Leader magazineASCL - Association of School and College Leaders

The measure of success

Weighing scales

Imagine you're sitting an exam and are confronted with the following question:

Four 18 year-old students attend different learning establishments.

  • The first gets three A levels from a sixth-form college with two As and a B.

  • The second gets two A levels from an FE college with a B and a C.

  • The third successfully completes a level two NVQ with a work-based learning provider.

  • The fourth, a student with learning difficulties, successfully completes a foundation level course with an adult and community learning provider.

Which student and which learning provider did best?

The gut reaction is to look to the person with the most qualifications and the highest grades but we all know that this misses out a big part of the story: the students' backgrounds, how they did previously, the quality of teaching at each establishment...and so on.

All of these factors impact on outcomes, so judging what really counts as success and enabling providers to determine for themselves how they are doing is no mean feat.

We are not helped by the current system. At present, the way success is measured in FE is different to the way it is done for work-based providers, which is different again from school sixth forms, and so on.

Not only is it difficult to make judgements about success, but the sector - and the inspectorates - have to come to these decisions while looking at a jumble of existing measures that assess different things in different ways.

However this is set to change. New ways of measuring success are soon to be implemented which will enable learners, their parents, the government, stakeholders, the inspectorates and learning providers themselves to see clearly how each provider is doing and how they compare to others in the post-16 sector.

Before explaining the new measures, it's worth putting their development in context.

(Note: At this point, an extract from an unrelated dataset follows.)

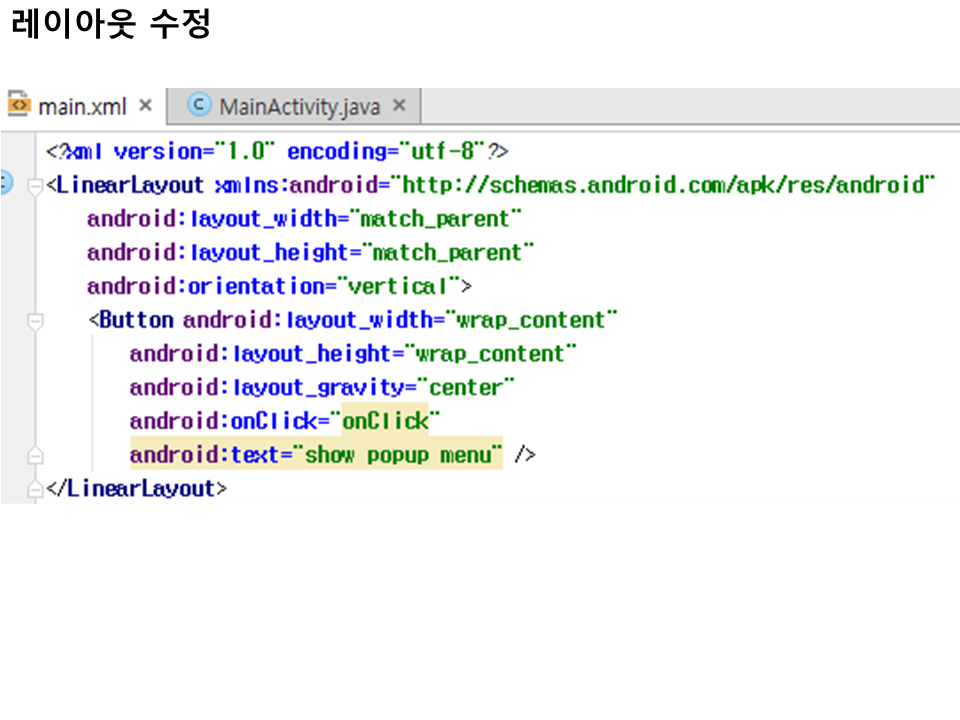Switch to the main.xml tab
Screen dimensions: 960x720
(82, 106)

In 2002, the Learning and Skills Council, the DfES, Ofsted and the Adult Learning Inspectorate launched a programme to find new ways of measuring success across the post-16 sector.

As criteria, the measures had to be:

  • fair for all providers across the sector

  • valid - telling people something important

  • fit for purpose - easy to implement and capable of being used by all parties

In addition, the measures had to put the learner, their experience and their progress, at the heart of the system.

This may sound obvious, but it would be fair to say that some of the existing measures do not meet these criteria and certainly are not focused on learners.

In June of last year, a publication, Measuring Success in the Learning and Skills Sector, identified the measures that would be prioritised for development.

Two of those - 'qualification success rate' and 'value added/ distance travelled', are being piloted this autumn. 'Recognising and recording progress and achievement' has already been piloted and is already being applied.

In lay terms

So, what are these measures? The first, qualification success rate, does what it says on the tin. It will provide a uniform way of determining success across the sector and offer a consistent treatment of things like a learner's start date and how transfers are treated. It is planned to extend the measure to school sixth forms from 2007.

The second, value added/distance travelled - VA/DT - will add a new dimension to assessment by taking account of differences in prior attainment of learners aged 16-19. This will be applied across the post-16 sector and will cover the majority of qualifications, including vocational education.

And finally, recognising and recording progress and achievement - or RARPA to those who like their acronyms - will assure the quality of the learner's experience on courses of study that do not lead to a formal qualification.

Both inspectorates will run parallel pilots on deploying the measures and the DfES is running a pilot to determine how a post-16 value-added measure can be used in school and college achievement and attainment tables. The aim is for a full introduction of these measures from September 2006.

Over the next couple of years, other measures will be adopted that will help the sector come to even more informed decisions about how to improve the quality of the learning experience.

So, it's all change, but change which will finally enable everyone with an interest in the post-16 sector to better measure success.

Paul Martinez is head of the new measures team at the LSC.